Island School and Hurricane Island Outward Bound partnered this fall to send half of Fall 2015 out on sailing trips during the 8-day expedition rotation.

After 6 hours of hard work, we saw it. Land. It was a momentous occasion of celebration. We did it. We made it! It was so close! Just a little while longer and we would be on land. 6 hours turned into 7. 7 hours turned into 9, snowballing into 14 hours of sailing. It was so close I could feel it, but the day kept dragging on. There was nothing we could do. It was all up to the wind, but it was definitely not in our favor that day. So many words were said with little vigor, “jiving,” “tacking,” “falling off,” “sheets are luffing” “pull the foresail in.” These phrases were all foreign just a few days ago but had been so engrained that it didn’t matter how tired I was. My hands moved in whatever way needed and my body followed. After many nap rotations, snacking sessions, sleep-deprived moments of sass, and bursts of shivering from rogue frigid waves, we arrived.

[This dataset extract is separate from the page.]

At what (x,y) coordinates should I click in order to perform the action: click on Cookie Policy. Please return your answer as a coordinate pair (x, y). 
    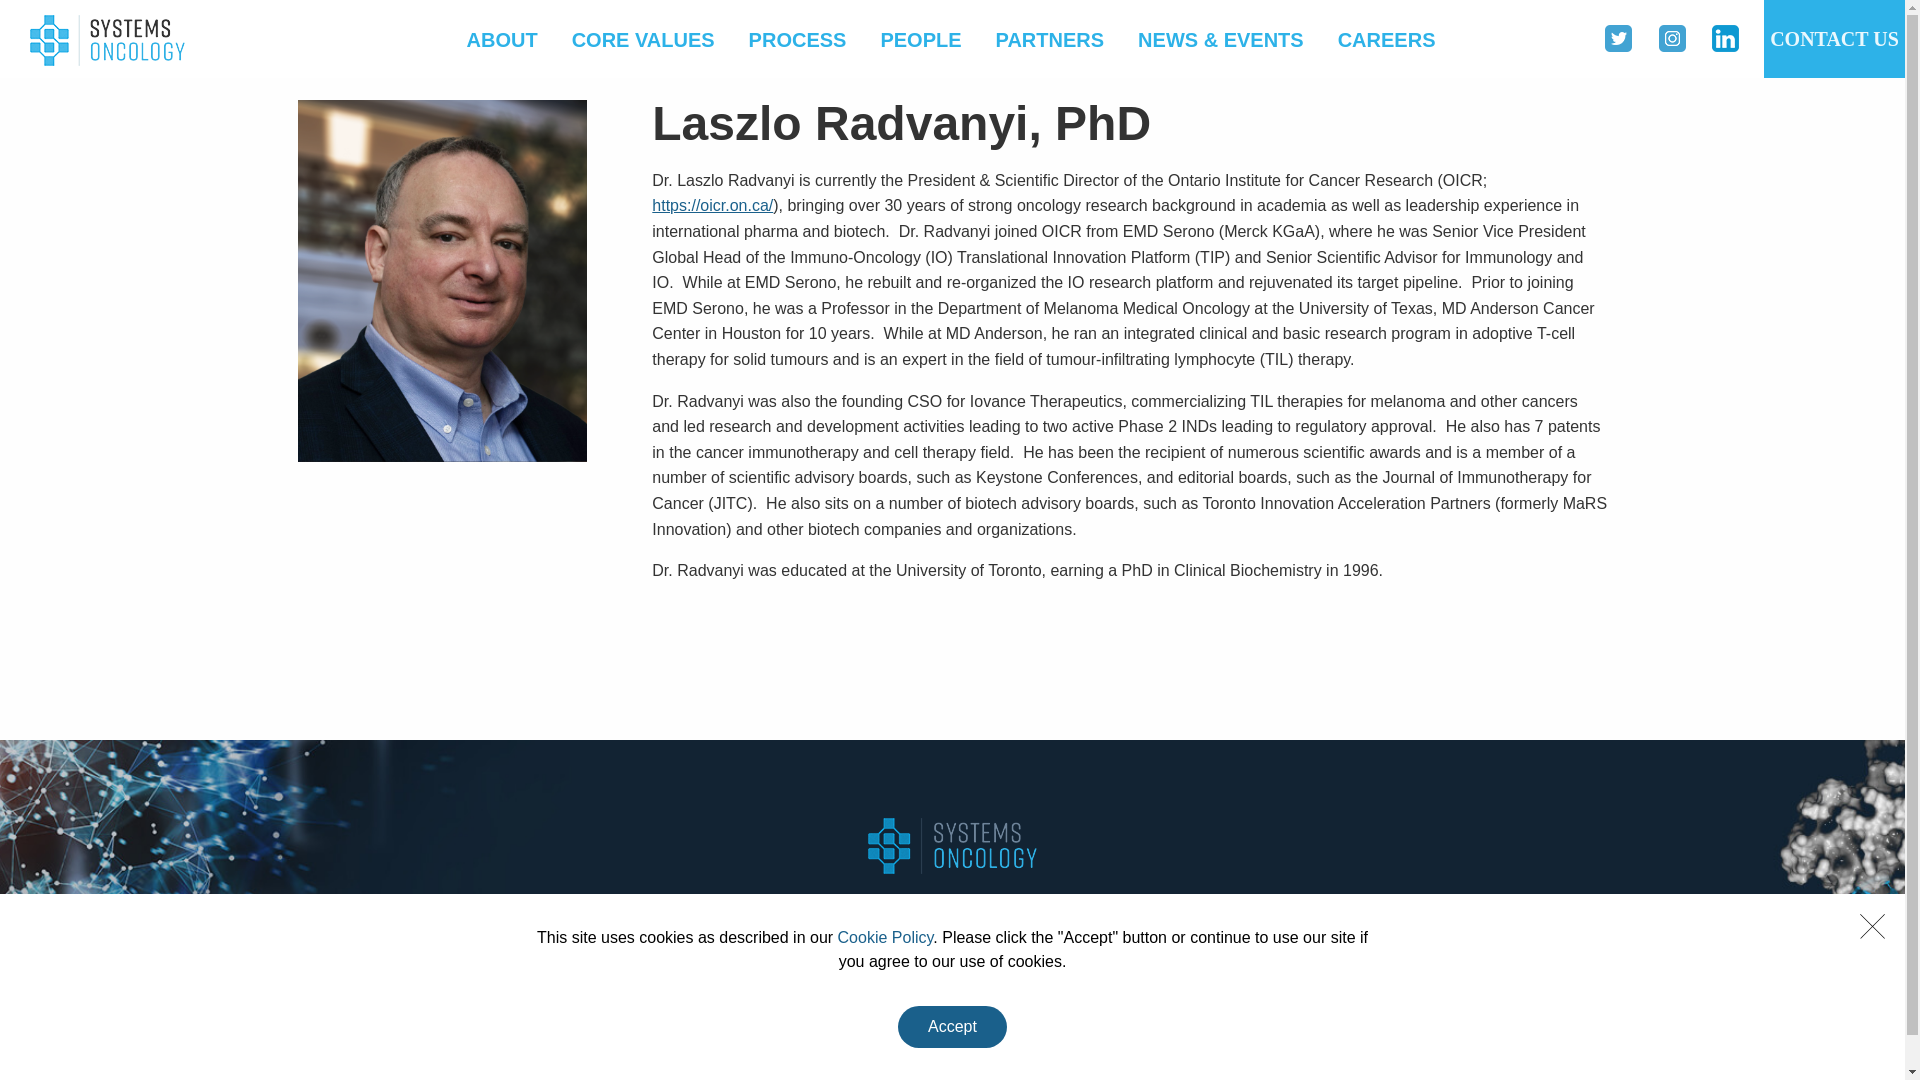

The land that we were approaching was not near my bed, but rather an empty beach where we would embark on our long-anticipated solo. After being on a boat for several days with a similar group of people, humans and boats were the last thing I wanted to see, or so I thought. As soon as I stepped off the boat into the known land, I wanted to return. The ocean had engulfed me. The open waters, the unknown, the freedom of the openness called my name. Sailing after solo was like taking a breath of air. Sailing with these people and the open ocean had become my joy. I had never been on a boat for more than a few hours before, but after these couple of days, it was all I could think about. Even though I have returned to land for the time being to explore the island, the ocean will always call me, and soon I will answer.